Я полулежал в кабине не шевелясь, прислушивался к мыслям, ушедшим от границы в часть, тормошившим ее обитателей, меня самого. Холод вертелся вокруг, нащупывая слабое место, чтобы вгрызться — тело, анаша и перцовка прогоняли его.

Я словно со стороны наблюдал за этой борьбой, и от этого становилось сладко, почти томно. За дверцей раздался тонкий звук, похожий на писк издыхающего в мышеловке мышонка. Я ногой толкнул дверцу и включил фонарик. Невидимое небо очищалось, ветер ныл, как от зубной боли, гнал пустые тучи к концу земли, на восток, только безразличная серповидная штука, нагло-большая, висевшая среди окружающих ее звезд, не шевелилась, не мигала. Она яснее моего фонарика осветила упавшего с подножки тягача салагу. Это был один из моих. По тому, как он медленно поднялся, я понял, что холод его почти доконал. Это было не мудрено, при таком морозе в сапогах можно было не очень страдать, только без отдыха двигаясь. Я протянул ему руку:

— Давай. Залазь. Тебя что, из палатки турнули?
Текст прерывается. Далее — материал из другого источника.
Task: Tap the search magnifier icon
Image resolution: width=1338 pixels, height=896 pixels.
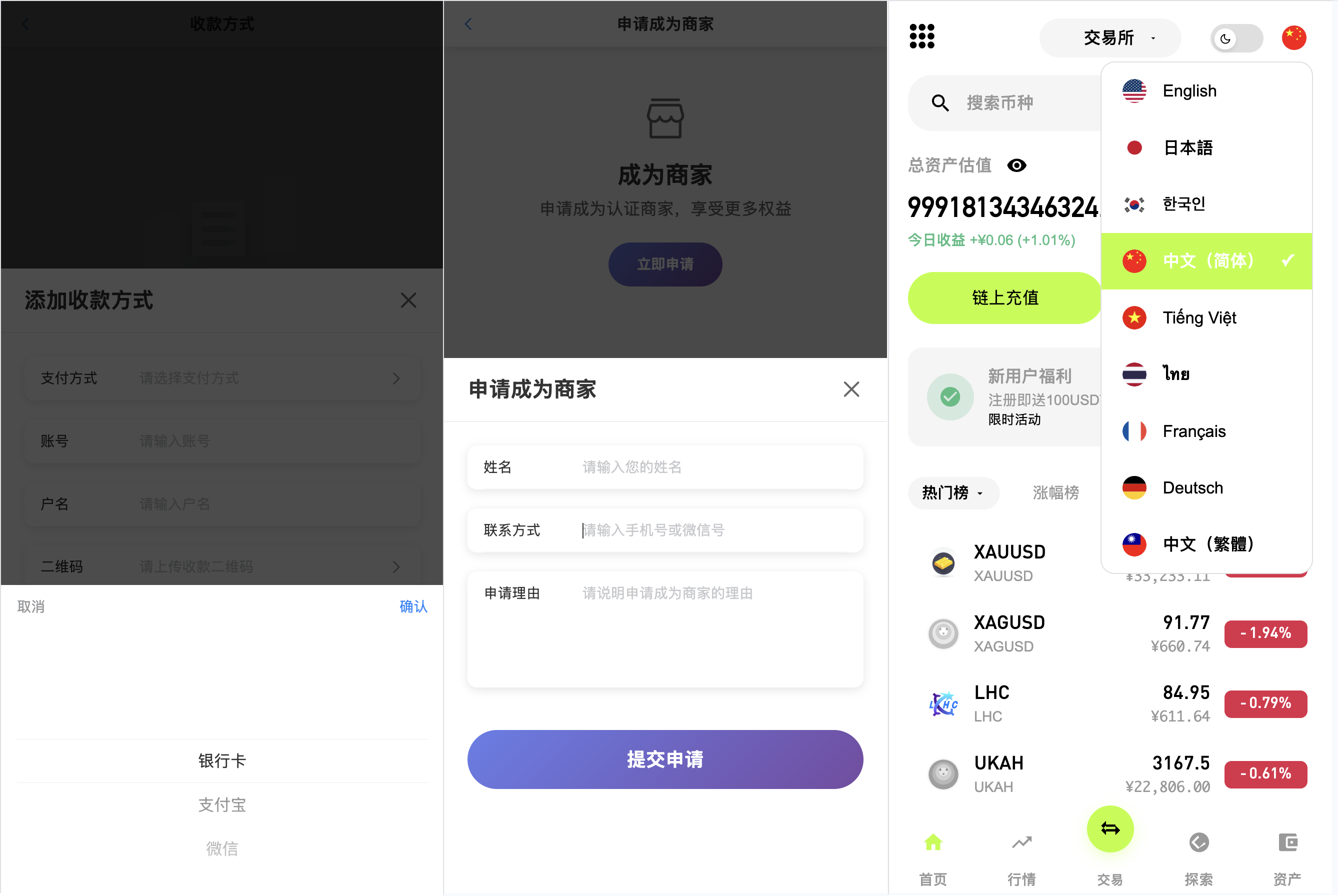Action: click(x=940, y=103)
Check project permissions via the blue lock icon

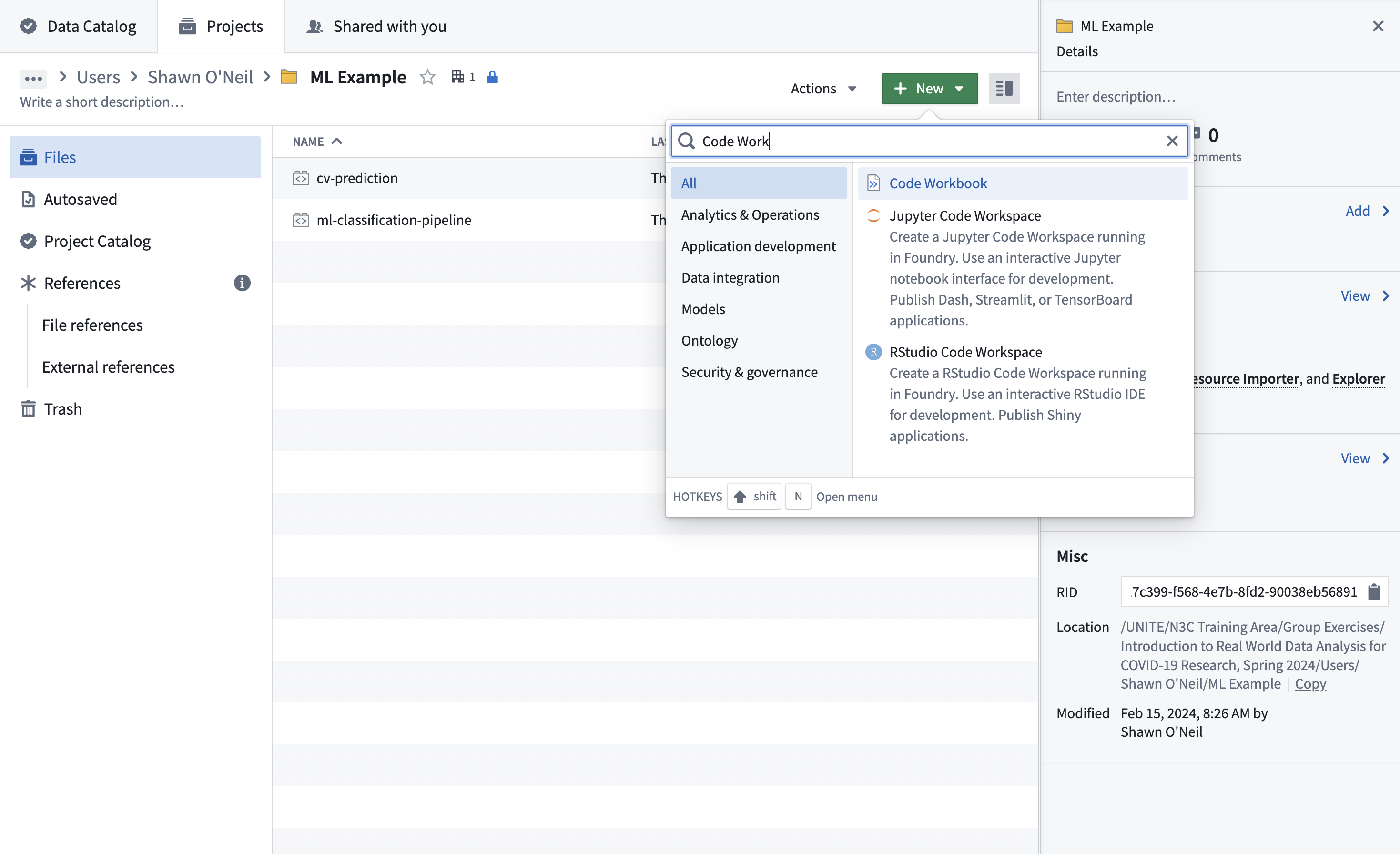point(492,77)
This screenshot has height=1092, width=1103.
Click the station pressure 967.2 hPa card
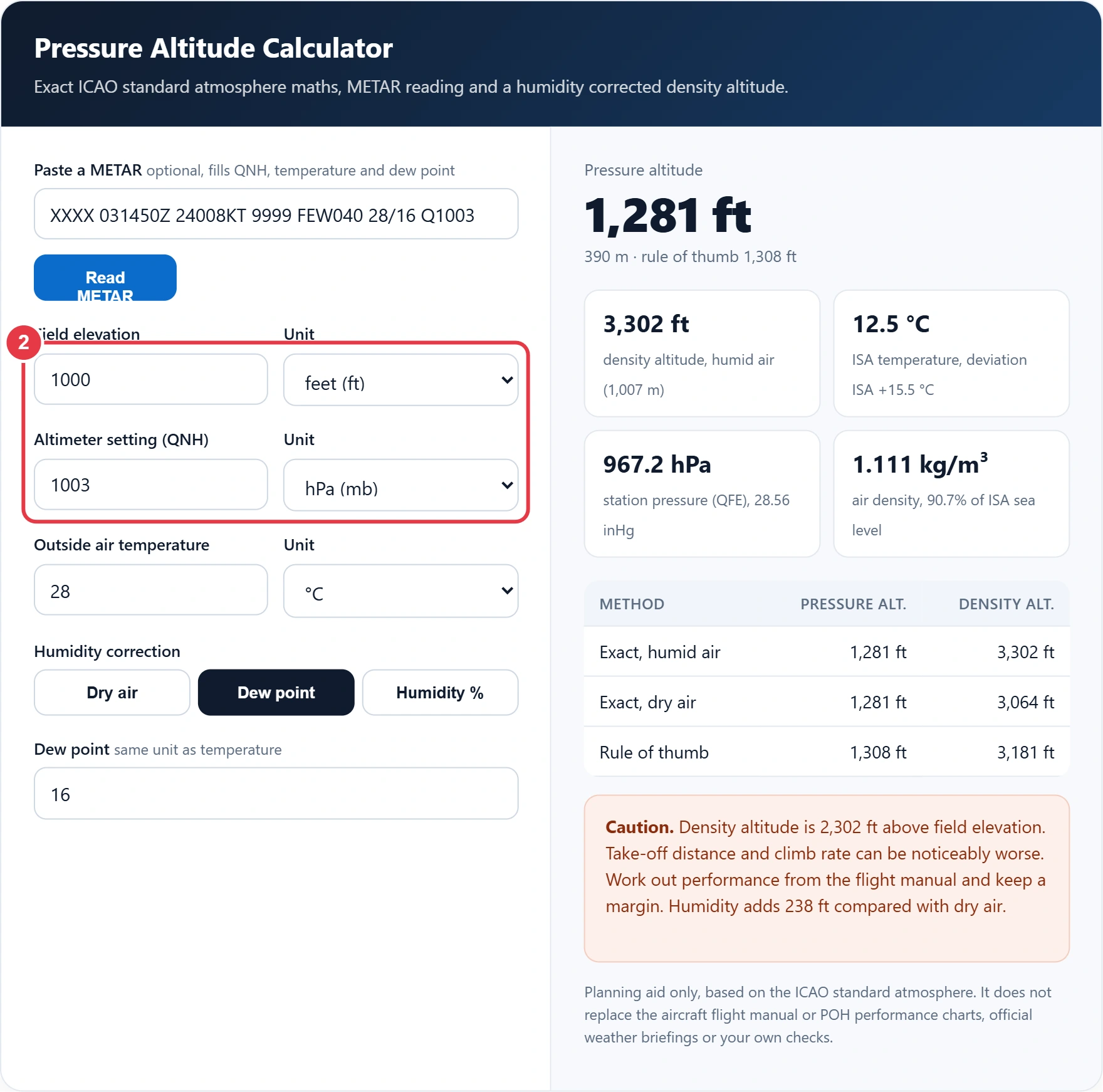(x=702, y=494)
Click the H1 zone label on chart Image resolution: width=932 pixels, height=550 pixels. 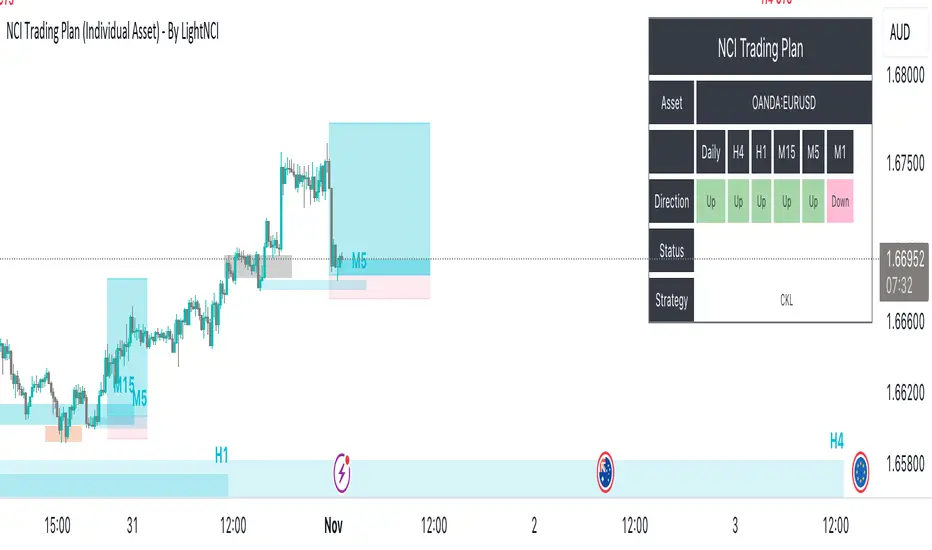click(x=222, y=455)
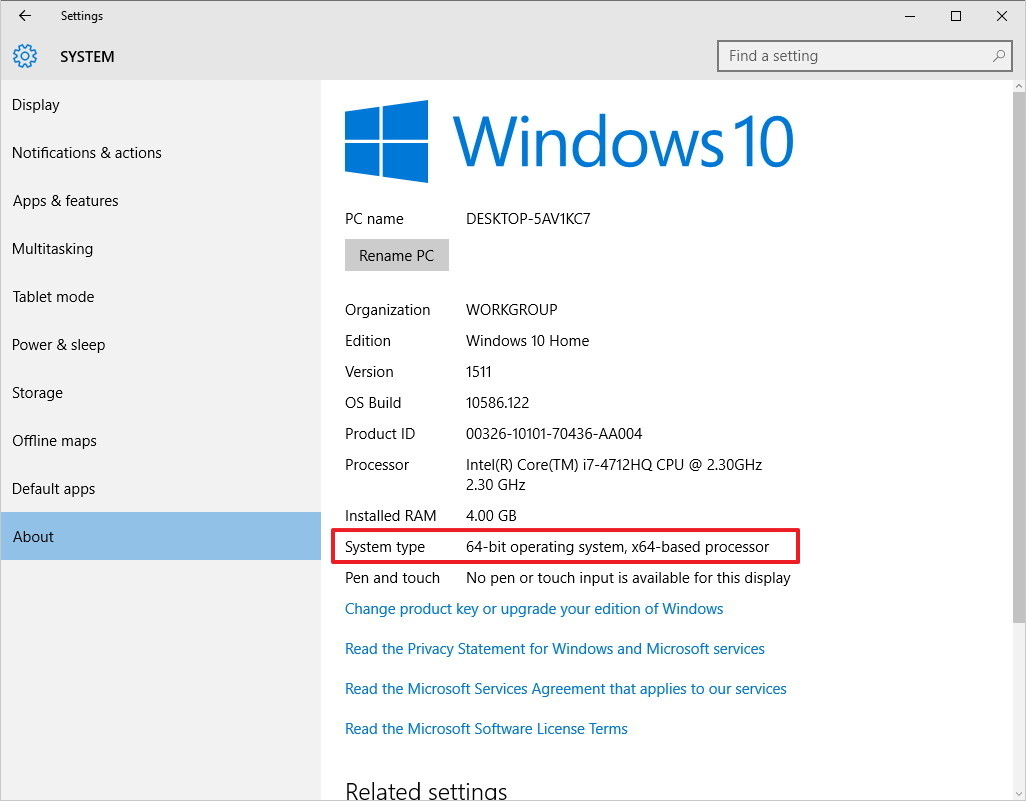The width and height of the screenshot is (1026, 801).
Task: Switch to Tablet mode settings
Action: 53,296
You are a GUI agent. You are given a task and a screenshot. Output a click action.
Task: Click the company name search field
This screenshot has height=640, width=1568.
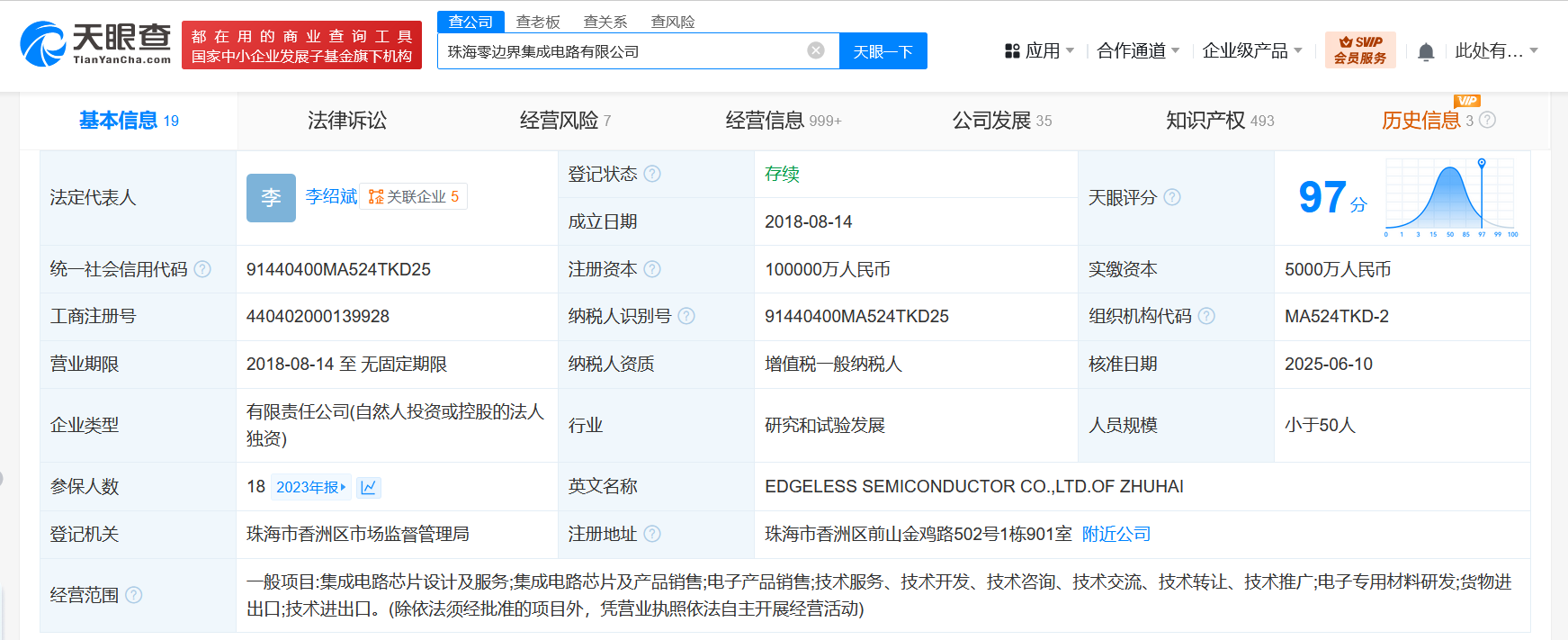(621, 51)
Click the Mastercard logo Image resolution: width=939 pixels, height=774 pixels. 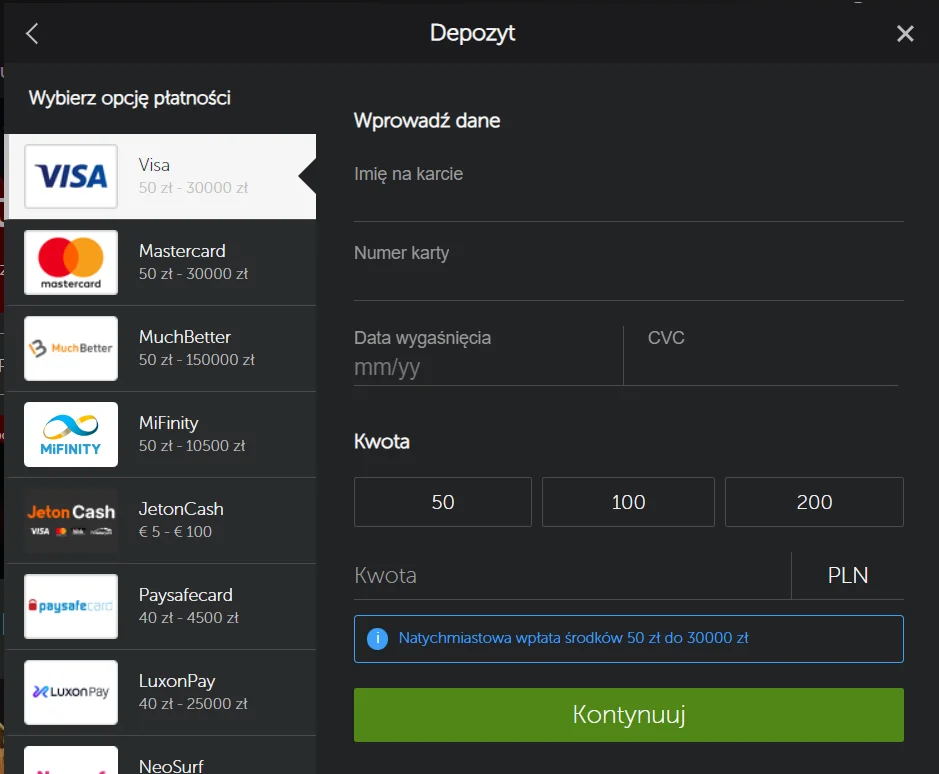(70, 262)
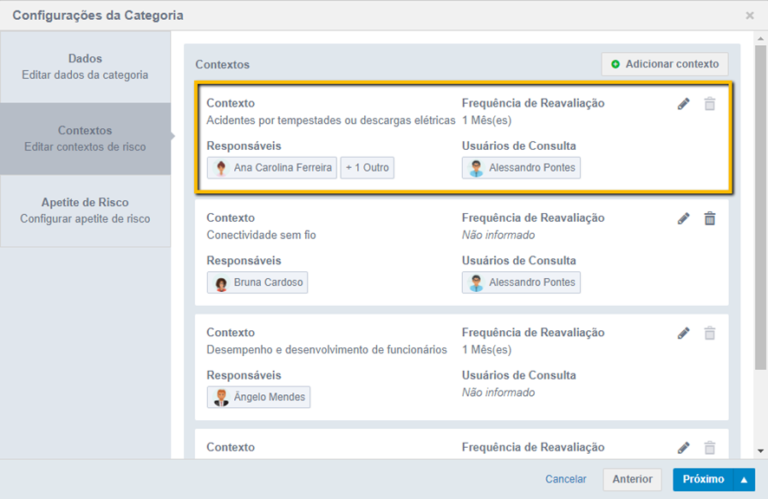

Нечего лезть вперед к огню, впереди тебя есть старики и фазаны, об этом помнить надо. На, выпей глоток. Чёрт с тобой, шинель возьми. И постарайся уснуть. Но если утром услышу хоть один писк, пеняй на себя.

Вновь погружаясь в сонные мысли, чувствовал по пришедшему откуда-то знанию, что рука помощи, протянутая мной, была связана с тем местом, где стояла молча танковая колонна.

На вид командир полка не очень-то боится парторга Рубинчика и своего заместителя по политической части, подполковника Драгаева, бывшего учителя истории. Может, и на самом деле не боится, не те времена всё же пошли насолить при желании они ему могут, но по-крупному вряд ли, теперь требуют факты. Да им часто и делить нечего, в одной упряжке ходят, звездочки им прыгают на погоны при дисциплине, при отсутствии ЧП в части, при ее хорошей боеспособности, при пятерках на учениях…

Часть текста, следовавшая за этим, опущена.